2. Term of this Agreement. This Agreement shall
commence on the date hereof and shall continue in effect through
December 31, 1999; provided, however, that commencing on January 1,
1999 and each alternate January 1 thereafter, the term of this Agreement
shall automatically be extended for an additional two years unless, (i) not
later than June 30 of the calendar year preceding any such January 1st,
the Company or the Executive shall have given written notice to the other
not to extend this Agreement or (ii) a Change in Control shall have
occurred prior to any such January 1; provided, further, however, that if a
Change in Control shall have occurred during the term of this Agreement,
this Agreement shall continue in effect for a period of not less than thirty-
six (36) full months beyond the month in which such Change in Control
occurred (the "Term").
3. Company's Covenants.
3.1 Severance Payments. In order to induce the
Executive to remain in the employ of the Company and/or one or more of
its subsidiaries and in consideration of the Executive's covenants set forth
in Section 4 below, the Company agrees, under the terms and conditions
described herein and in addition to the amounts payable to the Executive
under Section 5 below, to pay the Executive the "Severance Payments"

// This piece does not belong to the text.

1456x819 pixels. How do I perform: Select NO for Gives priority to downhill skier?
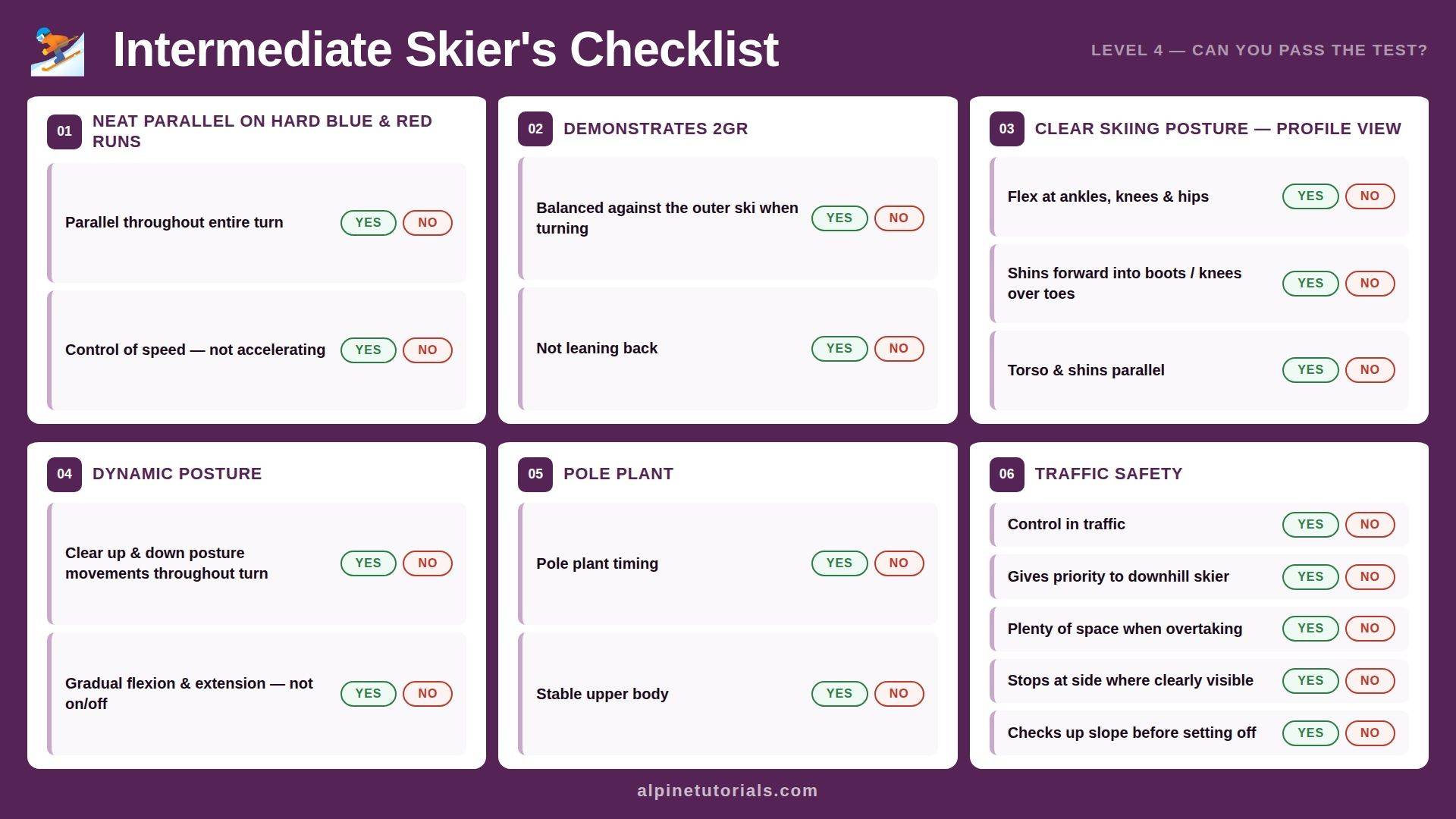coord(1370,577)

described in Section 6.1 below and the other payments and benefits
described herein in the event the Executive's employment with the
Company is terminated during the Term and after a Change in Control
under the circumstances set forth in Section 6.1 below.
3.2 Position and Duties. During the period
commencing on the date of any Change in Control until the earliest to
occur of (i) the date which is thirty-six (36) months from the date of any
such Change in Control, (ii) the date of termination by the Executive of
the Executive's employment for any reason, or (iii) the termination by the
Company of the Executive's employment for any reason (the
"Employment Period"), (a) the Executive's position (including status,
offices, titles and reporting requirements), authority, duties and
responsibilities shall be at least commensurate in all material respects with
the most significant of those held, exercised and assigned at any time
during the one hundred eighty (180) day period immediately preceding any
related Potential Change in Control, and (b) the Executive's services shall
be performed at the location where the Executive was employed
immediately preceding any such Potential Change in Control, or any office
or location less than thirty (30) miles from such location.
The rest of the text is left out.